## Data to examine
--- START ---

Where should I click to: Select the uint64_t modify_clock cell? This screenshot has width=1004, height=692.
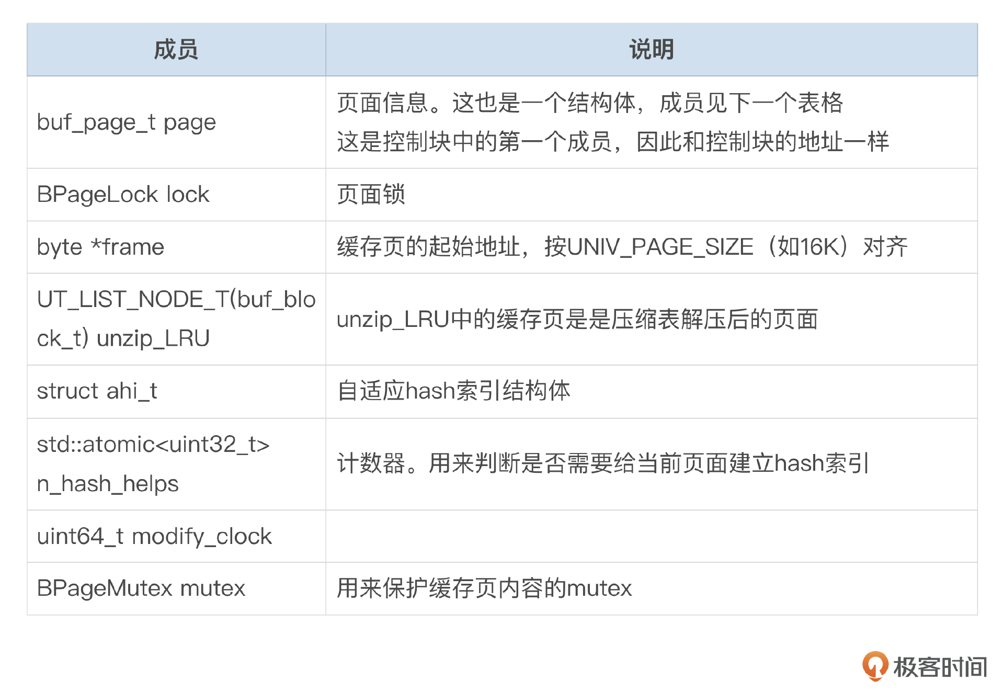154,536
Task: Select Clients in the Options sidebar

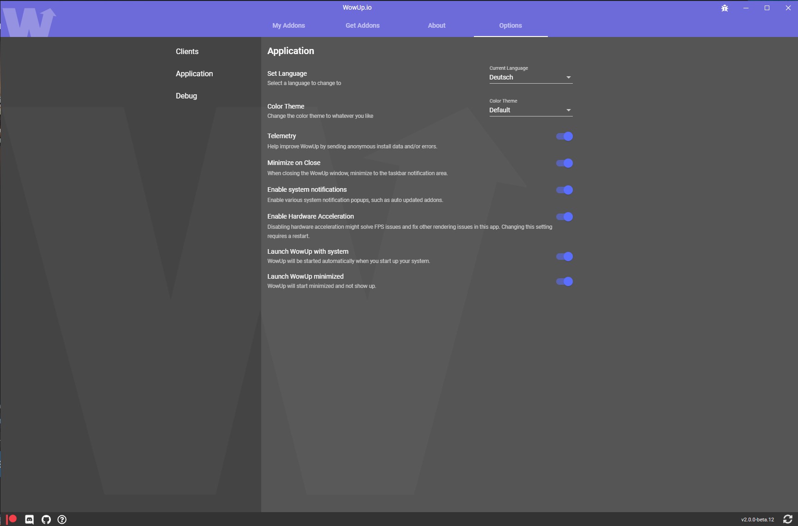Action: click(x=187, y=51)
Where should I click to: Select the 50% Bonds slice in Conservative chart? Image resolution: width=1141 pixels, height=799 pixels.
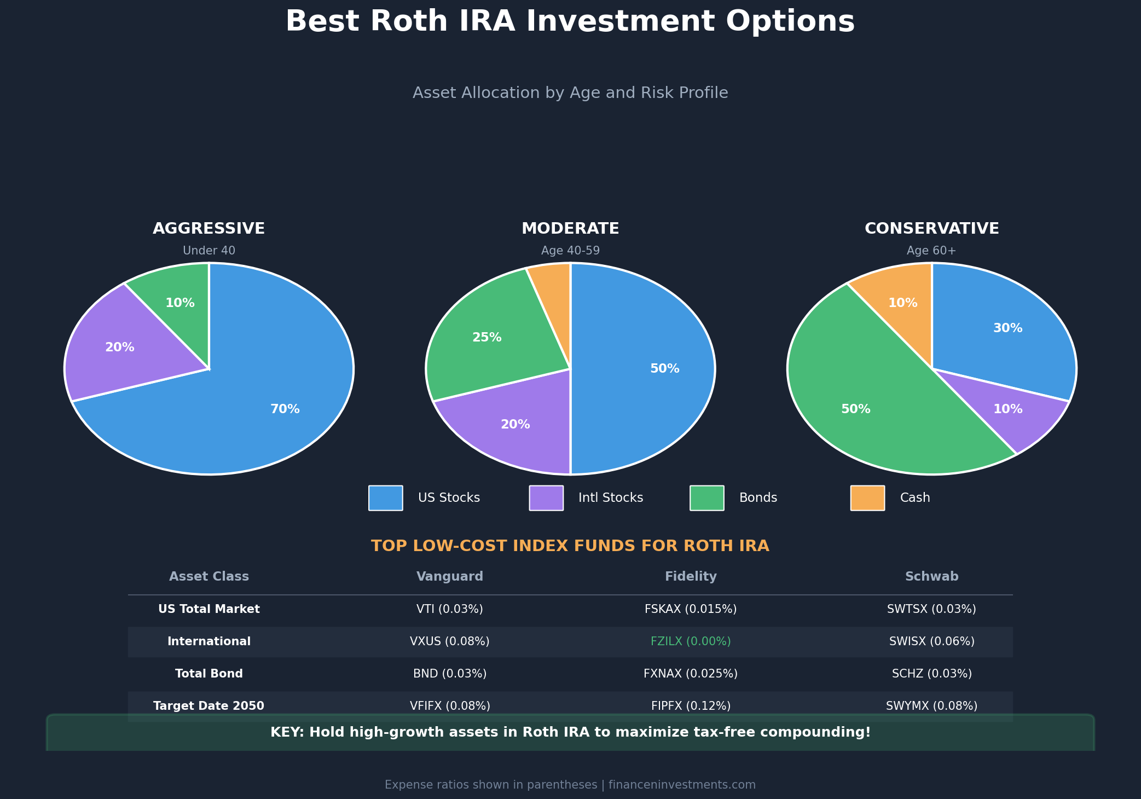855,408
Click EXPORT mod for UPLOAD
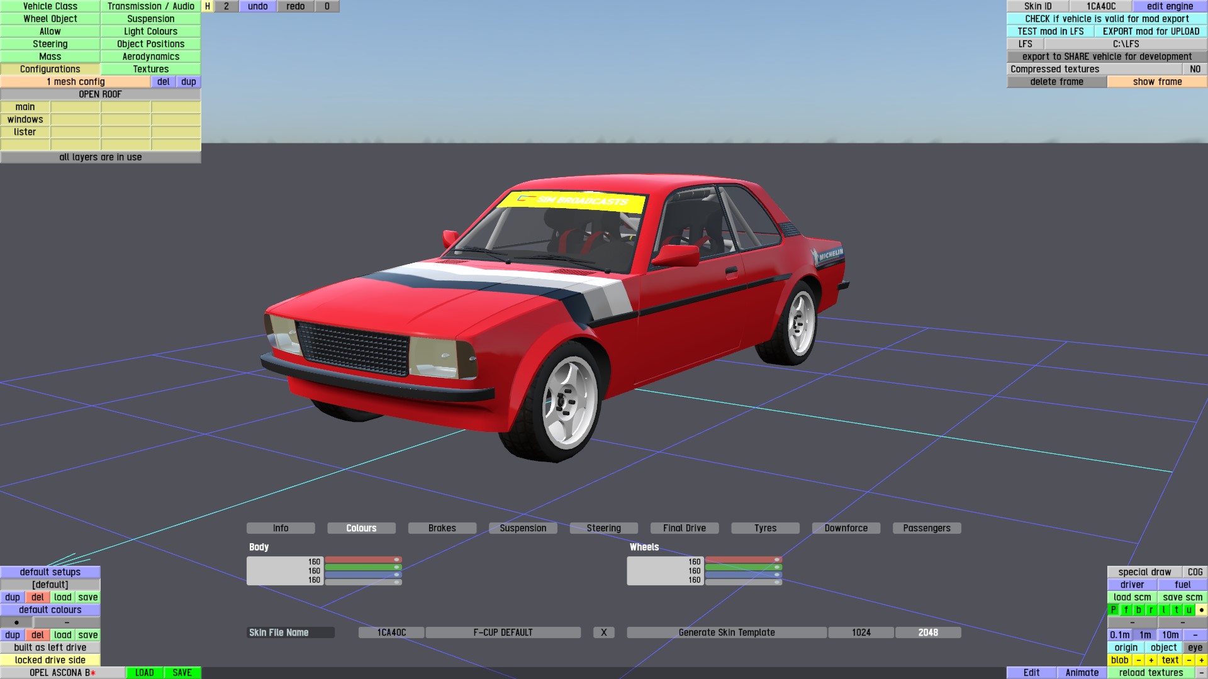Image resolution: width=1208 pixels, height=679 pixels. pyautogui.click(x=1151, y=31)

--- END ---

An exact copy of the entries, minus the pictures, is what's needed here.

## Exercise solution
Where should I click to: Select the uint64_t modify_clock cell? This screenshot has width=1004, height=692.
154,536
Task: Select Clients in the Options sidebar

Action: click(x=187, y=51)
Where should I click to: Select the 50% Bonds slice in Conservative chart? Image resolution: width=1141 pixels, height=799 pixels.
855,408
Click EXPORT mod for UPLOAD
Image resolution: width=1208 pixels, height=679 pixels. pyautogui.click(x=1151, y=31)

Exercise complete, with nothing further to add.